Tayvan hükümetinin dini özgürlüğü koruyup kolladığını ve karşılıklı hoşgörü ve kabullenme toplumu oluşturmak için çok çalıştığını da sözlerine ekledi. Falun Gong uygulayıcılarına grup egzersizleri ve toplanmaları için mekanlar sağladıklarını belirtti. İnsanlar genellikle müzelerin, parkların ve turistik yerlerin dışında üniversitelerde Falun Gong uygulayıcılarını görürler. Bu uygulayıcılar, uygulamayı insanlara tanıtır ve boğazın öte tarafındaki hemcinslerine yapılan zulmü açığa vururlar. Tayvan'da 600.000'den fazla Falun Gong uygulayıcısı olduğu tahmin ediliyor.
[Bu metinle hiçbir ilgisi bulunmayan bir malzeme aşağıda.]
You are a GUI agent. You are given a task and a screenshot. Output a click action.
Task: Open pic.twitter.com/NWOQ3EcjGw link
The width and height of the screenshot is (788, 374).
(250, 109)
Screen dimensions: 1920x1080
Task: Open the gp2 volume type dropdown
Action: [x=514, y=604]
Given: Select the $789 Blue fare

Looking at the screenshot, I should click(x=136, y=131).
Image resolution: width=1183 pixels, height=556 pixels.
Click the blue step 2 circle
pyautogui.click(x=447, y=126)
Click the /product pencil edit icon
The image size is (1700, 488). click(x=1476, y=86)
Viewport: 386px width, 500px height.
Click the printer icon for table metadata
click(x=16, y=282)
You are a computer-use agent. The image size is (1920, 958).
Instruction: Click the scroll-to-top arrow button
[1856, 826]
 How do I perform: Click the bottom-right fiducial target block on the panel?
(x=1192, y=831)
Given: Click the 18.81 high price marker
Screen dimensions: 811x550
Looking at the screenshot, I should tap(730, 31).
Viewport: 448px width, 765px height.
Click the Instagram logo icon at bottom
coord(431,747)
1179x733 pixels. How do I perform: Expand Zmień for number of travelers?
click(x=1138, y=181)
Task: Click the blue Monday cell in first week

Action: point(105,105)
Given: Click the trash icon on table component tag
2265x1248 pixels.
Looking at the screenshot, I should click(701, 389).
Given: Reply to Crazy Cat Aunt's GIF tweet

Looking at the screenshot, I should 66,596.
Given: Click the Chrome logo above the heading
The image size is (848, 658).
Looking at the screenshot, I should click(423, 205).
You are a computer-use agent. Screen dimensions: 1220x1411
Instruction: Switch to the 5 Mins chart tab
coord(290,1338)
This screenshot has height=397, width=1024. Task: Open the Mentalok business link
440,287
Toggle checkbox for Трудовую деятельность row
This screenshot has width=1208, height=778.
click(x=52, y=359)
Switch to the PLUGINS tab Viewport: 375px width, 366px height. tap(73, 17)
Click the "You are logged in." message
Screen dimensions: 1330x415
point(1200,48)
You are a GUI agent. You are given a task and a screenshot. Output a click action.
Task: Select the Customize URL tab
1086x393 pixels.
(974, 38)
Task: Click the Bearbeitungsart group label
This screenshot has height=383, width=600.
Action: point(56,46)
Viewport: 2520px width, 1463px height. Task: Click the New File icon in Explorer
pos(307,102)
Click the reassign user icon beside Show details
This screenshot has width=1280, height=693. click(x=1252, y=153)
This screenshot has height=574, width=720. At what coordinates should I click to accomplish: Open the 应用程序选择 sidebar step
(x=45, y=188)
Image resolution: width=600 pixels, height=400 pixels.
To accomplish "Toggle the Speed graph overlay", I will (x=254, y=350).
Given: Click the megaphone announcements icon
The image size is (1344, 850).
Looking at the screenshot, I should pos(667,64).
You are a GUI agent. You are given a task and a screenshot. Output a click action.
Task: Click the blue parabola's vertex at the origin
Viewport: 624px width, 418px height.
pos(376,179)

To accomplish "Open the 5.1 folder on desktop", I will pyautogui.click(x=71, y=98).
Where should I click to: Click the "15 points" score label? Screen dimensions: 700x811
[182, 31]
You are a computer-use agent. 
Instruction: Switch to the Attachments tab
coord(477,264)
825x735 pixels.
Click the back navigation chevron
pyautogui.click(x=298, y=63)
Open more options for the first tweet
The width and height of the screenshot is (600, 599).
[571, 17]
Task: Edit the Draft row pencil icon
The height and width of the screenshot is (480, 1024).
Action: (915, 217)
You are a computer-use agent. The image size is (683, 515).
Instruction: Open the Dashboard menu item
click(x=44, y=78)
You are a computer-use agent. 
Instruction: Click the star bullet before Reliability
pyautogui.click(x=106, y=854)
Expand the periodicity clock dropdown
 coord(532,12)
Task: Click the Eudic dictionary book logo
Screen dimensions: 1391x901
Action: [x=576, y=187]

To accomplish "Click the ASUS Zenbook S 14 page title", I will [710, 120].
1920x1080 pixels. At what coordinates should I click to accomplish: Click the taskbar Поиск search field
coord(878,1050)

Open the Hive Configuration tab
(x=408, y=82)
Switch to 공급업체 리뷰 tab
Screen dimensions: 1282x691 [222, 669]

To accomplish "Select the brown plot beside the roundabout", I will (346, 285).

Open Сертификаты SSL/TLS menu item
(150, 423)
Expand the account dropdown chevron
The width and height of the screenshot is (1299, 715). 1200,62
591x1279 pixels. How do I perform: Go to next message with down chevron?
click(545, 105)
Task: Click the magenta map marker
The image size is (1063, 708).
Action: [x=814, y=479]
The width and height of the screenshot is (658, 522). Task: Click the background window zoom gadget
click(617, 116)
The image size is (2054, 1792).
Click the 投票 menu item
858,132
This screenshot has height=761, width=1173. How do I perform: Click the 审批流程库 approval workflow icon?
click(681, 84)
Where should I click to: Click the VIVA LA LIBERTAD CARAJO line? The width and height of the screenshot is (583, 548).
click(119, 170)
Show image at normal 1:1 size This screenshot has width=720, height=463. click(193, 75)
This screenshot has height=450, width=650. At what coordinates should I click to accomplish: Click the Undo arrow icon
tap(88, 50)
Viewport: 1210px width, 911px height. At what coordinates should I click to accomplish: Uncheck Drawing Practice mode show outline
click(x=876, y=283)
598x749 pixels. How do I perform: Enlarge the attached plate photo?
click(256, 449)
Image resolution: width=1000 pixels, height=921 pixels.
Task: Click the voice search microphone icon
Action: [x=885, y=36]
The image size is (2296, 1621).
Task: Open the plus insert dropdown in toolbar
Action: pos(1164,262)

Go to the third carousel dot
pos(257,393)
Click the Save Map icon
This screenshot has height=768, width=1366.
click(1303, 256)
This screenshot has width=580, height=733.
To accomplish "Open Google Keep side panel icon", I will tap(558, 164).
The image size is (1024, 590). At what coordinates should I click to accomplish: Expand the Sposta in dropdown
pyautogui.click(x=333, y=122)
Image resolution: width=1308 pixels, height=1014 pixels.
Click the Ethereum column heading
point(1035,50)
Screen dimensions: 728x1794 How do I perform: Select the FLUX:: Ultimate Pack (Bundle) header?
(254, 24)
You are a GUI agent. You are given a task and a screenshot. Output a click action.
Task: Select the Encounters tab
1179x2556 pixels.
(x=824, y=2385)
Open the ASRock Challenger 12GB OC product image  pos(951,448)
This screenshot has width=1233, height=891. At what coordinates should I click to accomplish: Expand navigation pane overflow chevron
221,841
Uygulayıcılar topluma da muazzam katkılarda bulunuyorlar.

Dr. Shieh, ÇKP'nin Falun Gong'a zulmetmesinin sebebinin diktatörlükleri olduğunu söyledi. "Başka bir grubun, yani dini bir grubun bu kadar çok takipçiye sahip olmasına izin veremezler. Korkuyorlar." O, Çin'de zulüm görenlerin sadece Falun Gong olmadığını, aynı zamanda Hıristiyanlar ve Budistler de dahil olmak üzere diğer birçok dini ve azınlığın olduğunu da belirtti.

Falun Gong’un ilkeleri olan Doğruluk, Merhamet, Hoşgörü'nün toplumun ihtiyacı olan ve kutladığı şeyler olduğunu da sözlerine ekledi.

Dr. Shieh ayrıca, özgürlüğün bir işareti olarak Tayvan'ın dini özgürlüğü ve ifade özgürlüğünü korumak için dünyanın dört bir yanındaki özgür ülkelerle çalışmaya istekli olduğunu söyledi. Onlar ayrıca otoriter devletler tarafından zulüm gören ve ÇKP'nin zorbalığı ve otokrasisiyle mücadele eden insanların da yanındalar. İnsanların inançlarını özgürce uygulayabilecekleri ve zulüm görmedikleri bir dünya yaratmaya kararlılar.